[Target pointing data]
-------

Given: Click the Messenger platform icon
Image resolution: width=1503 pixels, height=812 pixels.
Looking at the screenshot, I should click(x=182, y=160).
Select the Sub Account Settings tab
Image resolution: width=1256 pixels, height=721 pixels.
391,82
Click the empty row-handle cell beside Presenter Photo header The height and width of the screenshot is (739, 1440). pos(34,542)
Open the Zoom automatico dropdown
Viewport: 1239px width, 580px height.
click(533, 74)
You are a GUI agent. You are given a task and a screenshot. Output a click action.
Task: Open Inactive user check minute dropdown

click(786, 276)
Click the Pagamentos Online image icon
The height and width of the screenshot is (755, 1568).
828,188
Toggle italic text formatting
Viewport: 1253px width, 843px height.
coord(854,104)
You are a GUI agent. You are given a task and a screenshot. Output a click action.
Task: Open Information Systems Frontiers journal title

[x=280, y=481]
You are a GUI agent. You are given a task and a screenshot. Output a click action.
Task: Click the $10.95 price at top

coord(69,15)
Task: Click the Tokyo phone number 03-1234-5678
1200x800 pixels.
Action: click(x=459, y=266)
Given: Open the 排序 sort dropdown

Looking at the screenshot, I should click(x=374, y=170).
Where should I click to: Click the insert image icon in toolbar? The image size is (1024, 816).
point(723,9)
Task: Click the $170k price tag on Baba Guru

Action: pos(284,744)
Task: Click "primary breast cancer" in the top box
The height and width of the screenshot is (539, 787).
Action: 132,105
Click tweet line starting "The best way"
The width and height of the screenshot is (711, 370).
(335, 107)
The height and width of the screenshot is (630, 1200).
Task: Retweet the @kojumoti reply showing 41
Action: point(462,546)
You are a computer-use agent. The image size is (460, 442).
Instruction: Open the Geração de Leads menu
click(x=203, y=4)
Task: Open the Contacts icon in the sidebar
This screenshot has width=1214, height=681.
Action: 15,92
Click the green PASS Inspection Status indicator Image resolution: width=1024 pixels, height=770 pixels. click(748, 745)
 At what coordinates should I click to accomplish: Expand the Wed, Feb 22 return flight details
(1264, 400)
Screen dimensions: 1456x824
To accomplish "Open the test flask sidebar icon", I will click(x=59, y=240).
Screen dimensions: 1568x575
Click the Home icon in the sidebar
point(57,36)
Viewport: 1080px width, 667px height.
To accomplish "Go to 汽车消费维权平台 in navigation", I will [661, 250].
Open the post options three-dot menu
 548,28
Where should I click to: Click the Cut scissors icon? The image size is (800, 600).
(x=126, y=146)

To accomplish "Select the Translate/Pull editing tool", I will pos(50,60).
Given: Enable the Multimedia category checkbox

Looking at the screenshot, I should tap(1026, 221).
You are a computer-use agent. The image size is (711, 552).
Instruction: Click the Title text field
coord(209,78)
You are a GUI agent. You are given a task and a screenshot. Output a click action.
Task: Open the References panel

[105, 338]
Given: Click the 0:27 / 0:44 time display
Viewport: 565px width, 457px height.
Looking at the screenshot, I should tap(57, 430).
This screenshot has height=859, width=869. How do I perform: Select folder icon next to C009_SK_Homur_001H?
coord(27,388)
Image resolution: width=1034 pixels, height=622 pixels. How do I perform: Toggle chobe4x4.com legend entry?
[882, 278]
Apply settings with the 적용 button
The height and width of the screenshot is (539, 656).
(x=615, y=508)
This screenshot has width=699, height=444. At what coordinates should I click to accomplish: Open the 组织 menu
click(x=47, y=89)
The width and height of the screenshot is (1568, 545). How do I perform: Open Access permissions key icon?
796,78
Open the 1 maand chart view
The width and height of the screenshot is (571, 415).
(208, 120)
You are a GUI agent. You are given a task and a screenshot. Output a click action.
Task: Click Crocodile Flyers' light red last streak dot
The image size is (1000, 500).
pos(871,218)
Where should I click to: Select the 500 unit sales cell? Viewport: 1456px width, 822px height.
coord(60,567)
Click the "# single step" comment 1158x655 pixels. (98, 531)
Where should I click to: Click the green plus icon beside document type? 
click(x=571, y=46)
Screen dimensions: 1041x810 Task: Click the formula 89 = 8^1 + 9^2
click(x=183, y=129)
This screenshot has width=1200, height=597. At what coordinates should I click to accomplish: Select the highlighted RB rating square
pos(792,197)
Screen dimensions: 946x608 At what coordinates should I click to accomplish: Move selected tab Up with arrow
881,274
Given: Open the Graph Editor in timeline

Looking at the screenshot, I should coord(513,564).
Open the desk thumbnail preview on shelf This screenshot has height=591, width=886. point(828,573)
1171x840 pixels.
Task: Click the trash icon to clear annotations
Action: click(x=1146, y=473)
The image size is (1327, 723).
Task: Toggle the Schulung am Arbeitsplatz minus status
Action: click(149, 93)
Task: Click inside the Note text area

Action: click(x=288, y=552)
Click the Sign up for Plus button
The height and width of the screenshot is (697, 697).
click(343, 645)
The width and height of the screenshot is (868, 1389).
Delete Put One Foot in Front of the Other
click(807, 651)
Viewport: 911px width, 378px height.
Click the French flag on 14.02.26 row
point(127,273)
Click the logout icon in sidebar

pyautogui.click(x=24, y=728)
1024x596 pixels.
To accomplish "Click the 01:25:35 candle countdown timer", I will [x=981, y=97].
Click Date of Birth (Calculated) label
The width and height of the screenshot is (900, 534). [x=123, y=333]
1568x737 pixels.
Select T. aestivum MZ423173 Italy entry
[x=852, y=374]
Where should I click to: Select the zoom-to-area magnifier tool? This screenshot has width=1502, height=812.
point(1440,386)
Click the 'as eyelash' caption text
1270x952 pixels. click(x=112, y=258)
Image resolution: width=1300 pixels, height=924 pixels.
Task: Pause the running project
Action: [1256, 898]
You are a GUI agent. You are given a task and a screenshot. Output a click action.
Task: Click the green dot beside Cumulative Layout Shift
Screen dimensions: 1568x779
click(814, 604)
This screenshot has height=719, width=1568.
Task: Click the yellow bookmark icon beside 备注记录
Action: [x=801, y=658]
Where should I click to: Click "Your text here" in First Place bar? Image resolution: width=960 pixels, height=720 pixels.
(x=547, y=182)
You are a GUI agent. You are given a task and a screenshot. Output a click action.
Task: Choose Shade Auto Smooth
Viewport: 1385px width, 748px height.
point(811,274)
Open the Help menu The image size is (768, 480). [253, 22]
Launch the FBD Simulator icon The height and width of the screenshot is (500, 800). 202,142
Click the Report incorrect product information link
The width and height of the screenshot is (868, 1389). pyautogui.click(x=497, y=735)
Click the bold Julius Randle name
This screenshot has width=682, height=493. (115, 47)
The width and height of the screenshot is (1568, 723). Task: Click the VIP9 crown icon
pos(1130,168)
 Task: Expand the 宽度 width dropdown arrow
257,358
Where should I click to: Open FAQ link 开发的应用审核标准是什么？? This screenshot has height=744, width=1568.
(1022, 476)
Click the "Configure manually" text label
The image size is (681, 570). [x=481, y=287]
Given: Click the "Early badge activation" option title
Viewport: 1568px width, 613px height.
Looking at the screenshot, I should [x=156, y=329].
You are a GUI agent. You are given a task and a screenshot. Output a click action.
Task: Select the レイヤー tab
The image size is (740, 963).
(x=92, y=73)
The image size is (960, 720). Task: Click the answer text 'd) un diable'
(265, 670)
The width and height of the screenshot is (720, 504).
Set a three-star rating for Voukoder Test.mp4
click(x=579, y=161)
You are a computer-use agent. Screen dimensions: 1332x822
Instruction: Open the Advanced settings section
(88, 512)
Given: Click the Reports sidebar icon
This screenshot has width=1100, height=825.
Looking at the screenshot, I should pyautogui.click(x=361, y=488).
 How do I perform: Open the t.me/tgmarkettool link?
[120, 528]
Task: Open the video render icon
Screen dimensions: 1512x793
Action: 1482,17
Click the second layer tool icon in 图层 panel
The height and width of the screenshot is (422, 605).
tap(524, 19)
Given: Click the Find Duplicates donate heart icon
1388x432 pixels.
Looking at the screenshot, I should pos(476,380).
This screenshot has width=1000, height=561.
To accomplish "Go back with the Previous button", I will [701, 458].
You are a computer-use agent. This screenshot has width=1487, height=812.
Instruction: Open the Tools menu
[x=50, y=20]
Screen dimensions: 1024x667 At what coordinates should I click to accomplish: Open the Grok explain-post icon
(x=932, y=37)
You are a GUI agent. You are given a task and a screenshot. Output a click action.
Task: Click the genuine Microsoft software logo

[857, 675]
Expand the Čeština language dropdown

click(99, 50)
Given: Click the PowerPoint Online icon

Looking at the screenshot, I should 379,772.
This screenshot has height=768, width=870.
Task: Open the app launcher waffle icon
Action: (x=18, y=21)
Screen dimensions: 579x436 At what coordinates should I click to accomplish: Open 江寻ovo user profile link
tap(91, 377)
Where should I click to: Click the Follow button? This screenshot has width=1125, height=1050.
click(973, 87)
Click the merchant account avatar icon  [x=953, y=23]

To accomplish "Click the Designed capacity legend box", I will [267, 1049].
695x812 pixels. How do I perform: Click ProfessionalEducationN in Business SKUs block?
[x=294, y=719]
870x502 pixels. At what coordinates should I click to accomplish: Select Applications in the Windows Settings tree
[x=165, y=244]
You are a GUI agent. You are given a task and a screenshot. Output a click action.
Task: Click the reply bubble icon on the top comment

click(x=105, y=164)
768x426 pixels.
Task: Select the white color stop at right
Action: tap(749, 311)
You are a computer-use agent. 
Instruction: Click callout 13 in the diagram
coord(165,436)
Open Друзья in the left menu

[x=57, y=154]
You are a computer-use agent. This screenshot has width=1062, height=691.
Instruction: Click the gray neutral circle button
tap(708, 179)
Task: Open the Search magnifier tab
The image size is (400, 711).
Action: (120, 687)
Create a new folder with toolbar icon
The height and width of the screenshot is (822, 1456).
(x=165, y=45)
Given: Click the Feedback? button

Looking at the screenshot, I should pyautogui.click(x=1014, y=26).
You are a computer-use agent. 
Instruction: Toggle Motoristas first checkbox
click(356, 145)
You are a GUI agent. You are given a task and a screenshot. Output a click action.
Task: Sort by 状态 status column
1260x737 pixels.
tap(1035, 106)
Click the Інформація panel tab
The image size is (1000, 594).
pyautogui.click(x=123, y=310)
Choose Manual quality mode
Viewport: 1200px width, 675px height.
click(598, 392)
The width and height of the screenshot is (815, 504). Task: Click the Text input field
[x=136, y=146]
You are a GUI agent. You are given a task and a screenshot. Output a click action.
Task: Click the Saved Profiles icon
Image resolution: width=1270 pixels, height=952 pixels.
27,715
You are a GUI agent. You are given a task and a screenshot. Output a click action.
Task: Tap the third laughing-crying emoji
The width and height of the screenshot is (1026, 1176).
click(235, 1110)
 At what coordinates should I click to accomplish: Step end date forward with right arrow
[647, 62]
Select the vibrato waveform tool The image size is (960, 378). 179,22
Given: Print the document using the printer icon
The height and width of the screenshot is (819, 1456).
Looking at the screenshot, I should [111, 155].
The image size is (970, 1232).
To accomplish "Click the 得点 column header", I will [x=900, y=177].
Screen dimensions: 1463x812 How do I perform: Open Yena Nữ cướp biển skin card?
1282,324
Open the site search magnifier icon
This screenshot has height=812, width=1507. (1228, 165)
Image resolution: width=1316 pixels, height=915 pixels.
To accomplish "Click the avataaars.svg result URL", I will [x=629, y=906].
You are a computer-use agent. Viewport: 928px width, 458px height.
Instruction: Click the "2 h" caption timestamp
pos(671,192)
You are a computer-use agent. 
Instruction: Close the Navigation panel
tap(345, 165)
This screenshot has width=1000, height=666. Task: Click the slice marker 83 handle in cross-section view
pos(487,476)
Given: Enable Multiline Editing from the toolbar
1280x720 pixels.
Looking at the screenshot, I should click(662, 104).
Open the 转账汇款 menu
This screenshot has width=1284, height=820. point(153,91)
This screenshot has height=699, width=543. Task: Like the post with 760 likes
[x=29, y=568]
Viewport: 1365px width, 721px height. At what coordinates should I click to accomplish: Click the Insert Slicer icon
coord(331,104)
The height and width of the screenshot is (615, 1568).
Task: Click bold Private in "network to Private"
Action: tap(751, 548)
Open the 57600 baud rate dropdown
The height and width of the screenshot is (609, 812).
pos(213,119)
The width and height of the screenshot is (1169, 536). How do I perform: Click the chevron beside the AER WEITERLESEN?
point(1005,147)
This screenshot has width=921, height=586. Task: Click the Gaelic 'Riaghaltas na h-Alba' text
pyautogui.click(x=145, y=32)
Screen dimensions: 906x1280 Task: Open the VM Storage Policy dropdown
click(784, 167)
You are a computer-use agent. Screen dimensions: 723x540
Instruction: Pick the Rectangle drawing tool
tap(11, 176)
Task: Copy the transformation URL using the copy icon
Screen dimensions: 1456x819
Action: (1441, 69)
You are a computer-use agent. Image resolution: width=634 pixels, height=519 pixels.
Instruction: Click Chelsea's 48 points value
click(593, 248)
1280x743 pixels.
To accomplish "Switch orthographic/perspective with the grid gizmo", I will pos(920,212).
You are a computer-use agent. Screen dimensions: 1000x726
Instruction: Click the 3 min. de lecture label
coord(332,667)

-------

Exercise prompt
Format the rows as a numbered list with blank lines dropped, starting at the line containing "Click the empty" and ending after the line containing "Action: pos(284,744)".

Solution for this task
1. Click the empty row-handle cell beside Presenter Photo header The height and width of the screenshot is (739, 1440). pos(34,542)
2. Open the Zoom automatico dropdown
3. Viewport: 1239px width, 580px height.
4. click(533, 74)
5. You are a GUI agent. You are given a task and a screenshot. Output a click action.
6. Task: Open Inactive user check minute dropdown
7. click(786, 276)
8. Click the Pagamentos Online image icon
9. The height and width of the screenshot is (755, 1568).
10. 828,188
11. Toggle italic text formatting
12. Viewport: 1253px width, 843px height.
13. coord(854,104)
14. You are a GUI agent. You are given a task and a screenshot. Output a click action.
15. Task: Open Information Systems Frontiers journal title
16. [x=280, y=481]
17. You are a GUI agent. You are given a task and a screenshot. Output a click action.
18. Task: Click the $10.95 price at top
19. coord(69,15)
20. Task: Click the Tokyo phone number 03-1234-5678
21. 1200x800 pixels.
22. Action: click(x=459, y=266)
23. Given: Open the 排序 sort dropdown
24. Looking at the screenshot, I should click(x=374, y=170).
25. Where should I click to: Click the insert image icon in toolbar? The image size is (1024, 816).
26. point(723,9)
27. Task: Click the $170k price tag on Baba Guru
28. Action: pos(284,744)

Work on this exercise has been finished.